Tokyo, 1930 ! Nous sommes dans l’ère Taishô, l’exemple russe a fait son chemin, et des partis politiques véritables sont apparus au Japon depuis une dizaine d’années. En 1922 se crée le Nihon Kyôsantô, parti communiste japonais. En 1926 deux nouveaux partis prolétaires plus modérés se développent avec l’aval du gouvernement : le Rôdômintô (parti des travailleurs et des paysans) et le Nihon Rônôtô (parti japonais des travailleurs et des paysans). Dans le même temps, les mouvements fascistes éclosent et gonflent, en autant de bubons malins, notamment le Kokuhonsha, fondé en 1924, qui regroupe de nombreux militaires, mais également des professeurs et des fonctionnaires. Face à cette mouvance inquiétante, le gouvernement met en place un organe répressif, sorte de Gestapo, la haute police spéciale, Tokkô, qui ne tarde pas à persécuter les communistes et les syndicats actifs.
 
C’est dans ce contexte que le film d’Eisenstein tourné dans le canton de Vaud est montré aux membres du parti communiste le 13 juin 1930, dans une soirée de la Ligue japonaise du cinéma prolétarien, après que la police ait pris des mesures de sécurité particulière ! L’œuvre n’allait pas réussir à passer le grabeau de la censure. Elle allait être enregistrée dans les listes de la censure japonaise, sous le numéro E 7612, preuve, par ailleurs, que le film subsistait tout de même. Quel besoin en effet que d’inventorier une réalisation vouée à la destruction et par là-même à une damnatio memoriae ?
 
La suite de mon enquête allait être moins aisée. Quelques brefs échanges avec le Musée national de Tokyo m’aiguillèrent rapidement auprès du conservateur du Musée national d’Art moderne de Tokyo dont l’un des départements s’occupe principalement des œuvres cinématographiques. L’institution intéressée apprenait l’existence de ce film ! Consultant les registres, les conservateurs allèrent me donner la confirmation du numéro de censure. Point de film toutefois.
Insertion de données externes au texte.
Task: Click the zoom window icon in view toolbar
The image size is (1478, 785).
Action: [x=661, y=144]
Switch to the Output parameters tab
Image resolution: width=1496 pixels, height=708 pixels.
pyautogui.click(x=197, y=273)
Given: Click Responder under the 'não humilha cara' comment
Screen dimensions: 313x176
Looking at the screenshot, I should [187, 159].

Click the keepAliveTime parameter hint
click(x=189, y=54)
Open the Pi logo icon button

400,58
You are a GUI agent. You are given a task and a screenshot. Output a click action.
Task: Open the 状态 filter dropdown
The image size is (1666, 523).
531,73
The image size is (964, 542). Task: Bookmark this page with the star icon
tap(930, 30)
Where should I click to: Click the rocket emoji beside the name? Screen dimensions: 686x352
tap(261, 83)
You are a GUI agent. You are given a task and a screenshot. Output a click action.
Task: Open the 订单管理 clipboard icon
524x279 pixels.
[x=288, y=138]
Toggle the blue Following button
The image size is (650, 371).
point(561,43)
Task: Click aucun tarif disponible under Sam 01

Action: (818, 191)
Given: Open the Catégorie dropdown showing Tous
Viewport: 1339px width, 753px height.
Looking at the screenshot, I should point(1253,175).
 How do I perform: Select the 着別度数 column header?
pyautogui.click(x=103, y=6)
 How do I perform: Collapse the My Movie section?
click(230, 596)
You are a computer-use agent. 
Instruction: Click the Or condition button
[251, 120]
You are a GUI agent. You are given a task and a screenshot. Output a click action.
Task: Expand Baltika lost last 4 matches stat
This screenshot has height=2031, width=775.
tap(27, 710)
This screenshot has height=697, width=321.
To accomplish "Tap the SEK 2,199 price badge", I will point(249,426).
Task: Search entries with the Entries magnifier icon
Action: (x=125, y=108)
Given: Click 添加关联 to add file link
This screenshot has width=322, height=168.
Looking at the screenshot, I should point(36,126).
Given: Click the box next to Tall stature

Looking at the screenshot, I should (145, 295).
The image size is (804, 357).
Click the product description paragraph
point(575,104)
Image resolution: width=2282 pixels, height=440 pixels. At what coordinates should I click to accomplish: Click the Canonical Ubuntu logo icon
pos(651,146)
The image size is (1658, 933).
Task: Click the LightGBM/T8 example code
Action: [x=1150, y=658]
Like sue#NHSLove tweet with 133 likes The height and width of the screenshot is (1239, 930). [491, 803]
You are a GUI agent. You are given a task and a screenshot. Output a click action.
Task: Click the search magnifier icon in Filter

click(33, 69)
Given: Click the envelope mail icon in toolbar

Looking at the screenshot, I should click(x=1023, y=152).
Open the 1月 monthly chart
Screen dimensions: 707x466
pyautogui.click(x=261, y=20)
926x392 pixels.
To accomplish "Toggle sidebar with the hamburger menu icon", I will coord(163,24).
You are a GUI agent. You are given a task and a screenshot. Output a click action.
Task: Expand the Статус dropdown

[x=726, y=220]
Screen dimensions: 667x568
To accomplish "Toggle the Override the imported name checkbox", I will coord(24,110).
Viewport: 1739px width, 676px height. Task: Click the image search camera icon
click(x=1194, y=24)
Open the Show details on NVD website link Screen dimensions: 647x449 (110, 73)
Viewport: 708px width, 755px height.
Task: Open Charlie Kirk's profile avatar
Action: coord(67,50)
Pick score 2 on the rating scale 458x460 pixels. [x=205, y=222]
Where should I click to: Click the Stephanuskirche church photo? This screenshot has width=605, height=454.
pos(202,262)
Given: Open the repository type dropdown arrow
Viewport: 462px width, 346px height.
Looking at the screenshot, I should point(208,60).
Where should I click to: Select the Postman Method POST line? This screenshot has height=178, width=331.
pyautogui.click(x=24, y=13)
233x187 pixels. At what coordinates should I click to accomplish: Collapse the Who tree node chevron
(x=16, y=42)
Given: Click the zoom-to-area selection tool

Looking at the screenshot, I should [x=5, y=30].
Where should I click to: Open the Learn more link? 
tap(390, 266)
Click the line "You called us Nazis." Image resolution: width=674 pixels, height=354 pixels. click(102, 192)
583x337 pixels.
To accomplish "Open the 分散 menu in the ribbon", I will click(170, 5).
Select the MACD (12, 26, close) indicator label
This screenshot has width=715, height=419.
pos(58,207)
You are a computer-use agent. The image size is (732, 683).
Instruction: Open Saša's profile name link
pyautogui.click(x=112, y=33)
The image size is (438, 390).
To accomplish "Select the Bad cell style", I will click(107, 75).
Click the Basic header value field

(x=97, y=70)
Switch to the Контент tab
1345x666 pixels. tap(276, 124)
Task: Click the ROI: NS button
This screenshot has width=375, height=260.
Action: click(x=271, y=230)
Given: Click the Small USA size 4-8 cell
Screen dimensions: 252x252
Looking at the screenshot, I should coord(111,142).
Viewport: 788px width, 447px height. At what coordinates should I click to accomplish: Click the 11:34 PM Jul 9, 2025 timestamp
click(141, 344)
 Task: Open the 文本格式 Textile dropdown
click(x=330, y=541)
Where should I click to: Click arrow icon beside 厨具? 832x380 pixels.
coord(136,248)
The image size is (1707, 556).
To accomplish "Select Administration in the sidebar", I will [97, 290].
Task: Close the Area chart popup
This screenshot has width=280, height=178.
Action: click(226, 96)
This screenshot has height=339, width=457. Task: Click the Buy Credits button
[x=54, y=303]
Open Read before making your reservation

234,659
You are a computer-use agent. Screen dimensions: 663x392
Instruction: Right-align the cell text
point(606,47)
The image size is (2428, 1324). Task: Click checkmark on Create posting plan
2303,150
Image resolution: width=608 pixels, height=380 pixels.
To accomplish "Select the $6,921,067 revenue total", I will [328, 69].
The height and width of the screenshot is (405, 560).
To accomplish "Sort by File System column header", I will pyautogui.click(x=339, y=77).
Contactant le plus grand connaisseur du sujet au Japon, un certain Toru Inoue, chercheur russe travaillant dans les îles du soleil levant, j’appris ne pas être le seul à m’être mis en quête des divagations de la joyeuse sarabande d’Hélène de Mandrot, divagations considérée au demeurant comme une œuvre majeure dans l’histoire du cinéma, Eisenstein oblige ! Ainsi, le délégué de la critique cinématographique soviétique Kazuo Yamada avait déjà recherché le film au Japon. L’émissaire du Gosfilmofond soviétique, l’organisme gérant les archives centrales du cinéma russe créé en 1936 par Staline, avait échoué !
 
Pour l’heure, tout n’est pas perdu. Si le château de La Sarraz a déjà fait l’objet de fouilles systématiques, il reste quelques pistes à explorer puisque j’attends des réponses à mes questions aux héritiers du Nihon Kyôsantô ainsi que du Gosfilmofond !
 

Christophe Vuilleumier

Christophe Vuilleumier est un historien suisse, actif dans le domaine éditorial, et membre de plusieurs comités de sociétés savantes, notamment de la Société suisse d'histoire. On lui doit plusieurs contributions sur l’histoire helvétique du XVIIème siècle et du XXème siècle, dont certaines sont devenues des références.